Stored data entries
[Start of section]
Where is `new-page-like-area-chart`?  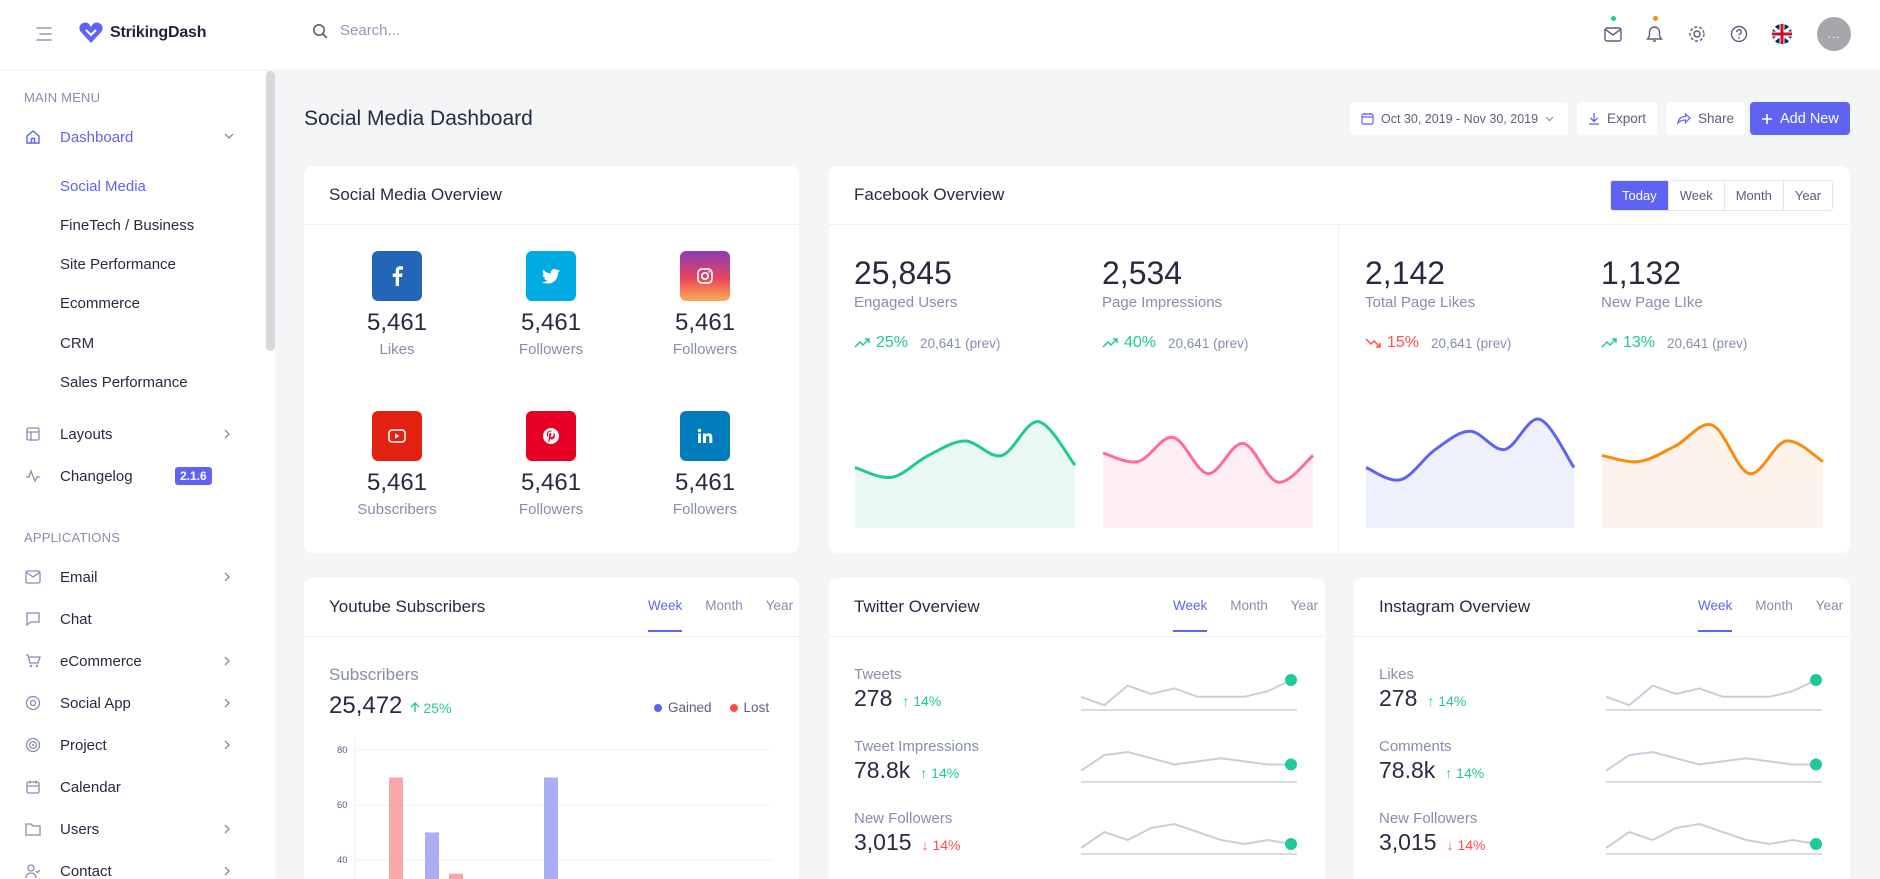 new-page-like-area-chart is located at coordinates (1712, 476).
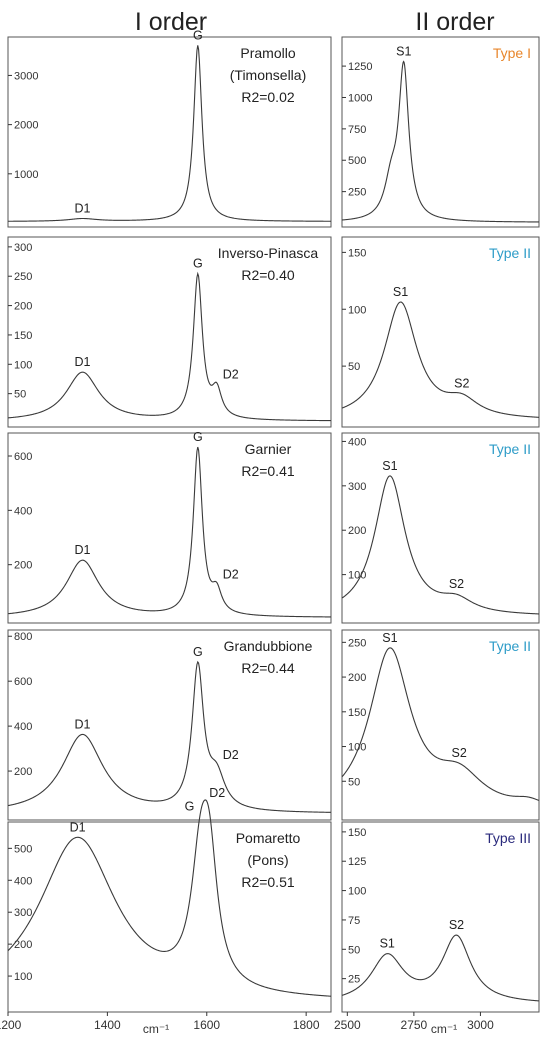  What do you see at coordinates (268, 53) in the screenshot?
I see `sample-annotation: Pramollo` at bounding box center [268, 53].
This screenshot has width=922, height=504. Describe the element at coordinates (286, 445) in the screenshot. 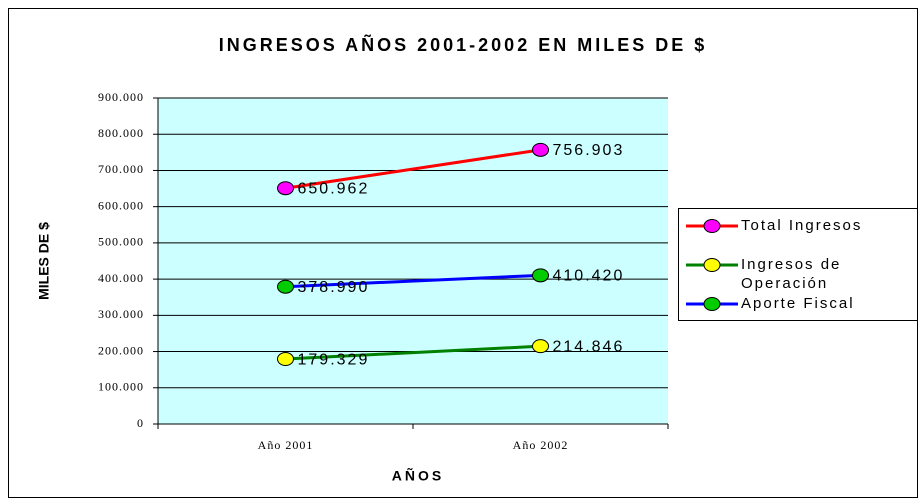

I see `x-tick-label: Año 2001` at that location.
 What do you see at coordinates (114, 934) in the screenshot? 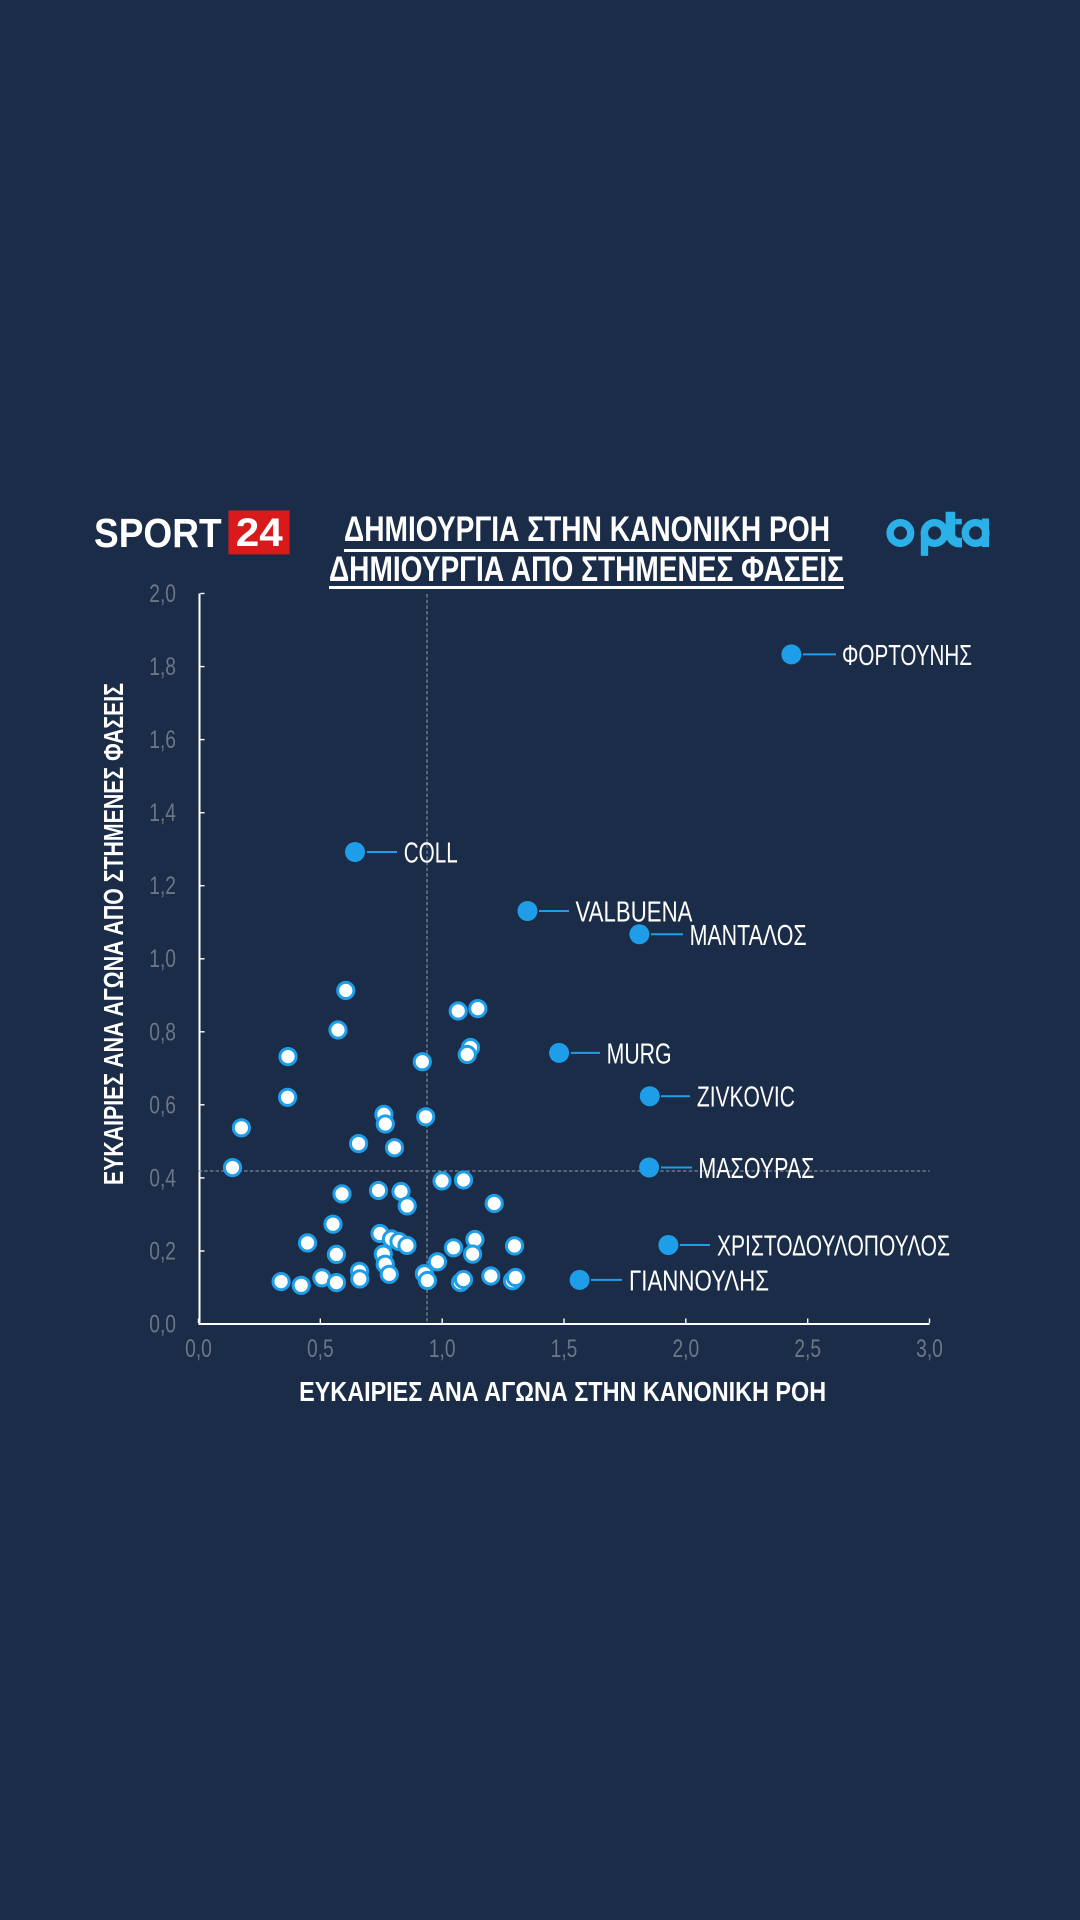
[End of section]
§ **Request**
Duplicate the lines starting with the one containing "This screenshot has" and continuing through the last line of the records. Don't include the pictures in your copy.

§ **Exercise result**
This screenshot has width=922, height=504. Describe the element at coordinates (286, 445) in the screenshot. 

I see `x-tick-label: Año 2001` at that location.
 What do you see at coordinates (114, 934) in the screenshot? 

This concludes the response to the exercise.